INSTRUCTIONS TO FOLLOW: Retype every record below exactly as it is written.

EXTRACTED ENTRIES:
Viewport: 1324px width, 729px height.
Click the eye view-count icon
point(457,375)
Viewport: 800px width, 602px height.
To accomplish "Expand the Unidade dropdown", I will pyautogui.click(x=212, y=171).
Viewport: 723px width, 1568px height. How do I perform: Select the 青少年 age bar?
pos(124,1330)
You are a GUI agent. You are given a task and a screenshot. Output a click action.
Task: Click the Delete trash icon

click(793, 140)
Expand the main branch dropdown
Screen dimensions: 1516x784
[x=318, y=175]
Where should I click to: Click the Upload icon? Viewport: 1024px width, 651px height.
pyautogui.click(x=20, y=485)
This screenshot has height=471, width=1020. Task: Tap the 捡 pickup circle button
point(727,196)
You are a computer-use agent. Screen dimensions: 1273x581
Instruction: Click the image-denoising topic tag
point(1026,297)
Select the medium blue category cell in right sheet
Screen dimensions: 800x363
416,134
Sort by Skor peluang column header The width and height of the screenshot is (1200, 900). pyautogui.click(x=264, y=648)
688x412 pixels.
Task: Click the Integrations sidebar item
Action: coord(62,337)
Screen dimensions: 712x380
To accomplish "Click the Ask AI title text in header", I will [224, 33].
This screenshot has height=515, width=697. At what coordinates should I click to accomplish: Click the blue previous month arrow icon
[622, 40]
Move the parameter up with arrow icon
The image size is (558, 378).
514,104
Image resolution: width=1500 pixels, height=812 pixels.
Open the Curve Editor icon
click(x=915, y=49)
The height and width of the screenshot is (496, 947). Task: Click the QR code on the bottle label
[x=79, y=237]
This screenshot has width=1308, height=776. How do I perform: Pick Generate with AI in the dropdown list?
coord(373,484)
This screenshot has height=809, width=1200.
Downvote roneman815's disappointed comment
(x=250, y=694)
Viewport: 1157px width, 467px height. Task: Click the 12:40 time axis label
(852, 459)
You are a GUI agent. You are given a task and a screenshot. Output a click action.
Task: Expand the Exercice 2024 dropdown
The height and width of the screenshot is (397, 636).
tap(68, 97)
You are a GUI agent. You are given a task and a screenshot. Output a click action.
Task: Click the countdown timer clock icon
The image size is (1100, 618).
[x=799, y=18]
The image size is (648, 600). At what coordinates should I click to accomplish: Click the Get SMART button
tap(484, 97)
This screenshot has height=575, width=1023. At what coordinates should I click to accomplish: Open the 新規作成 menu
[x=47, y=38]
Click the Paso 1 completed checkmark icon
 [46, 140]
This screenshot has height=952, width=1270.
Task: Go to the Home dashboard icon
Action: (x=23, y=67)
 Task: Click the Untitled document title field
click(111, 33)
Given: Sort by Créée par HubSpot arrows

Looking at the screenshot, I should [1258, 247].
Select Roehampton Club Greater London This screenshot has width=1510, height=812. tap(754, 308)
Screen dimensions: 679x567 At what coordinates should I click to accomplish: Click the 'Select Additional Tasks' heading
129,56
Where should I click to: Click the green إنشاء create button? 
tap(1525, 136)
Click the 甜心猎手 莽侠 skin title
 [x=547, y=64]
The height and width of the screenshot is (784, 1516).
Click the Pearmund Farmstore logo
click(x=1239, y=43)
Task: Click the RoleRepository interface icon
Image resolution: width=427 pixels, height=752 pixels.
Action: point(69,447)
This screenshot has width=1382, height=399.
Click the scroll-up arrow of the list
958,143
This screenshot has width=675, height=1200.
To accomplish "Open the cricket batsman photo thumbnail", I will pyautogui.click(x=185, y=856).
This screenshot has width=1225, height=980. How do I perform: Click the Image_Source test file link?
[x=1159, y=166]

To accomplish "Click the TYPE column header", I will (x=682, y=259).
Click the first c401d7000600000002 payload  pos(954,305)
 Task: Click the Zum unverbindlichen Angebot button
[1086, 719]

RESPONSE AREA:
Viewport: 1324px width, 729px height.
Click the eye view-count icon
point(457,375)
Viewport: 800px width, 602px height.
To accomplish "Expand the Unidade dropdown", I will pyautogui.click(x=212, y=171).
Viewport: 723px width, 1568px height. How do I perform: Select the 青少年 age bar?
pos(124,1330)
You are a GUI agent. You are given a task and a screenshot. Output a click action.
Task: Click the Delete trash icon

click(793, 140)
Expand the main branch dropdown
Screen dimensions: 1516x784
[x=318, y=175]
Where should I click to: Click the Upload icon? Viewport: 1024px width, 651px height.
pyautogui.click(x=20, y=485)
This screenshot has height=471, width=1020. Task: Tap the 捡 pickup circle button
point(727,196)
You are a computer-use agent. Screen dimensions: 1273x581
Instruction: Click the image-denoising topic tag
point(1026,297)
Select the medium blue category cell in right sheet
Screen dimensions: 800x363
416,134
Sort by Skor peluang column header The width and height of the screenshot is (1200, 900). pyautogui.click(x=264, y=648)
688x412 pixels.
Task: Click the Integrations sidebar item
Action: coord(62,337)
Screen dimensions: 712x380
To accomplish "Click the Ask AI title text in header", I will [224, 33].
This screenshot has height=515, width=697. At what coordinates should I click to accomplish: Click the blue previous month arrow icon
[622, 40]
Move the parameter up with arrow icon
The image size is (558, 378).
514,104
Image resolution: width=1500 pixels, height=812 pixels.
Open the Curve Editor icon
click(x=915, y=49)
The height and width of the screenshot is (496, 947). Task: Click the QR code on the bottle label
[x=79, y=237]
This screenshot has width=1308, height=776. How do I perform: Pick Generate with AI in the dropdown list?
coord(373,484)
This screenshot has height=809, width=1200.
Downvote roneman815's disappointed comment
(x=250, y=694)
Viewport: 1157px width, 467px height. Task: Click the 12:40 time axis label
(852, 459)
You are a GUI agent. You are given a task and a screenshot. Output a click action.
Task: Expand the Exercice 2024 dropdown
The height and width of the screenshot is (397, 636).
tap(68, 97)
You are a GUI agent. You are given a task and a screenshot. Output a click action.
Task: Click the countdown timer clock icon
The image size is (1100, 618).
[x=799, y=18]
The image size is (648, 600). At what coordinates should I click to accomplish: Click the Get SMART button
tap(484, 97)
This screenshot has height=575, width=1023. At what coordinates should I click to accomplish: Open the 新規作成 menu
[x=47, y=38]
Click the Paso 1 completed checkmark icon
 [46, 140]
This screenshot has height=952, width=1270.
Task: Go to the Home dashboard icon
Action: (x=23, y=67)
 Task: Click the Untitled document title field
click(111, 33)
Given: Sort by Créée par HubSpot arrows

Looking at the screenshot, I should [1258, 247].
Select Roehampton Club Greater London This screenshot has width=1510, height=812. tap(754, 308)
Screen dimensions: 679x567 At what coordinates should I click to accomplish: Click the 'Select Additional Tasks' heading
129,56
Where should I click to: Click the green إنشاء create button? 
tap(1525, 136)
Click the 甜心猎手 莽侠 skin title
 [x=547, y=64]
The height and width of the screenshot is (784, 1516).
Click the Pearmund Farmstore logo
click(x=1239, y=43)
Task: Click the RoleRepository interface icon
Image resolution: width=427 pixels, height=752 pixels.
Action: point(69,447)
This screenshot has width=1382, height=399.
Click the scroll-up arrow of the list
958,143
This screenshot has width=675, height=1200.
To accomplish "Open the cricket batsman photo thumbnail", I will pyautogui.click(x=185, y=856).
This screenshot has width=1225, height=980. How do I perform: Click the Image_Source test file link?
[x=1159, y=166]

To accomplish "Click the TYPE column header", I will (x=682, y=259).
Click the first c401d7000600000002 payload  pos(954,305)
 Task: Click the Zum unverbindlichen Angebot button
[1086, 719]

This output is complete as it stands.